Ivan, this may be of some help to you:

https://cwiki.apache.org/confluence/display/CLOUDSTACK/CloudStack+Example+Configurations

You don't have to specify a dedicated storage network, if you don't it will 
just use the management network for storage as well.  You can also setup your 
storage outside of CloudStack using something like ShareMountPoint in which 
case CloudStack will just look for that mount point and not attempt to 
configure storage on your hosts.

As far as the cloudbrX interfaces go, there isn't a specific number that is 
required (e.g. cloudbr0, cloudbr1, etc).  you could theoretically do it all on 
one interface as long as CloudStack is aware of the names.  So when configuring 
your physical interfaces for your zone, the tag of the interface should match 
the bridge name on your KVM hosts.

Finally, the guest VLAN range should be a range of VLANs that CloudStack can 
assign at will.  So if you gave it a range of 300-350 then CloudStack would 
assign a VLAN from within that range to guest networks as you create them.  
Generally speaking, you can expect to have at least one VLAN for each account 
and in some cases accounts can create more than one network but each network 
will have its own VLAN.  In advanced networking, the VLAN range is used by 
CloudStack to pick a VLAN to assign to a guest network.  Each guest network has 
a separate VLAN to ensure that they are completely separate and VMs from 
separate accounts cannot see each other.

-----Original Message-----
From: Ivan Rodriguez [mailto:ivan...@gmail.com] 
Sent: Wednesday, November 21, 2012 5:32 PM
To: cloudstack-users@incubator.apache.org
Subject: Advanced Network Clarification

Dear Fellows,

We are trying to finish our cloudstack setup using advanced zone, and I'm
having some doubts about our network design, initially we allocate vlans
for hypervisor management, for primary storage and for secondary storage,
however we are using blades, and on the blade we only have one interface,
we need to tag our vlans on the interface and then build bridges on top of
that this increase the complexity of the configuration in the host, so my
first question is if we are using only 1 interface
in our host does it make sense to have all this vlan + aliases + bridges? I
was thinking to simplify the design just having 2 vlans the public and the
hypervisor + storage.

This bring my second question, when we add storage network, it will ask for
the the range lets say we allocate 10.1.1.0/24 for storage shall we fill
the whole range into the storage or just a part how many ip addresses
cloudstack needs ??? I haven't found a reference to the doco, it seems to
me that we only need 2 ip addresses for that subnet that will be assigned
to the storage system vm, anyone can explain what this ranges are for ???

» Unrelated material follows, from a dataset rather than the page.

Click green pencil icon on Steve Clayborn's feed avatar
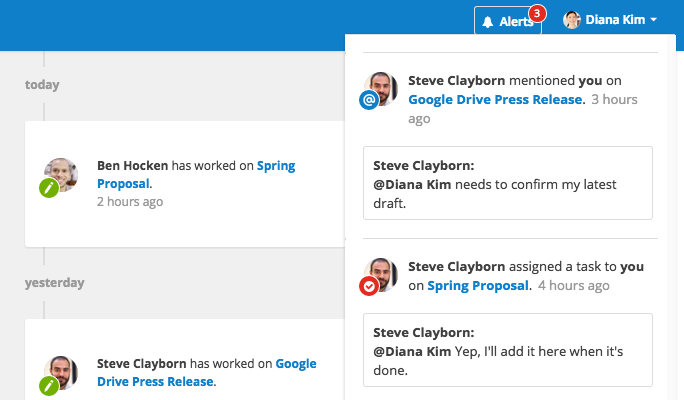 pyautogui.click(x=49, y=386)
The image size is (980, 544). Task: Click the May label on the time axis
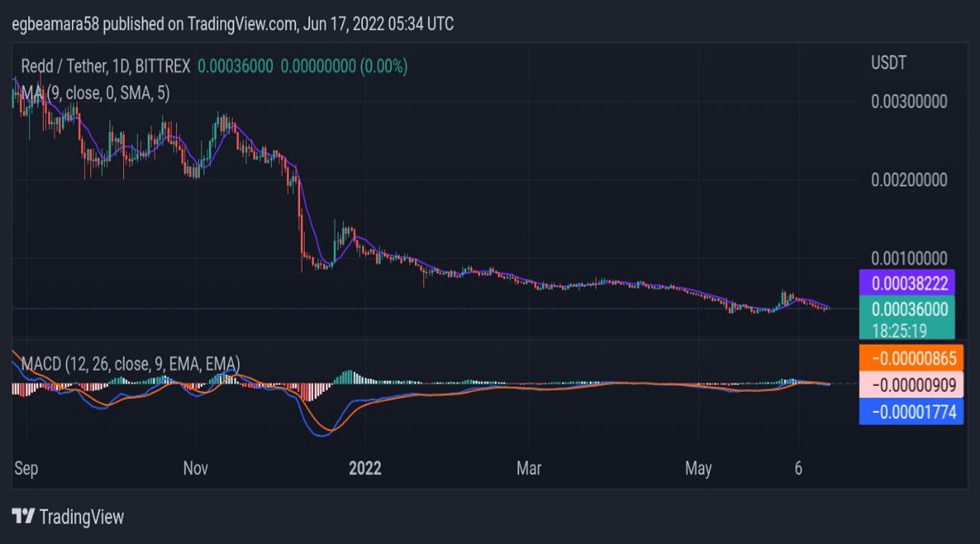(699, 468)
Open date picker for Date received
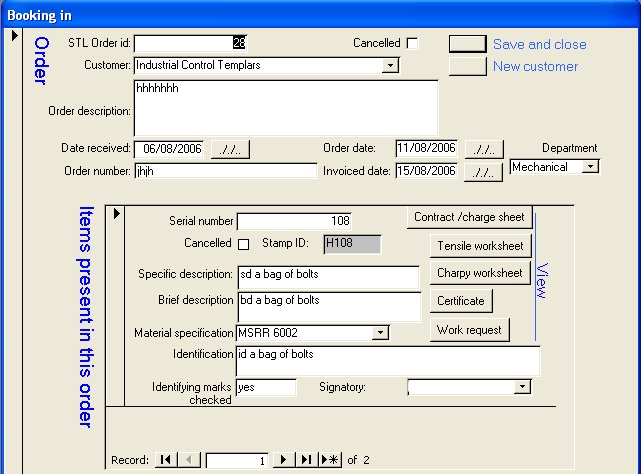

And Finally on the documentation the example is using 3 vlans what is the
300 vlan for ?? when we use advanced zone we define a range for vlan ids
that we want cloudstack to use

   1. VLAN 100 for management of the hypervisor
   2. VLAN 200 for public network of the instances (cloudbr0)
   3. VLAN 300 for private network of the instances (cloudbr1)

http://incubator.apache.org/cloudstack/docs/en-US/Apache_CloudStack/4.0.0-incubating/html/Installation_Guide/hypervisor-kvm-install-flow.html

So far in our setup we don't use cloudbr1 and its been working fine, do we
need cloudbr1 on advanced network configuration ? is it recommended ??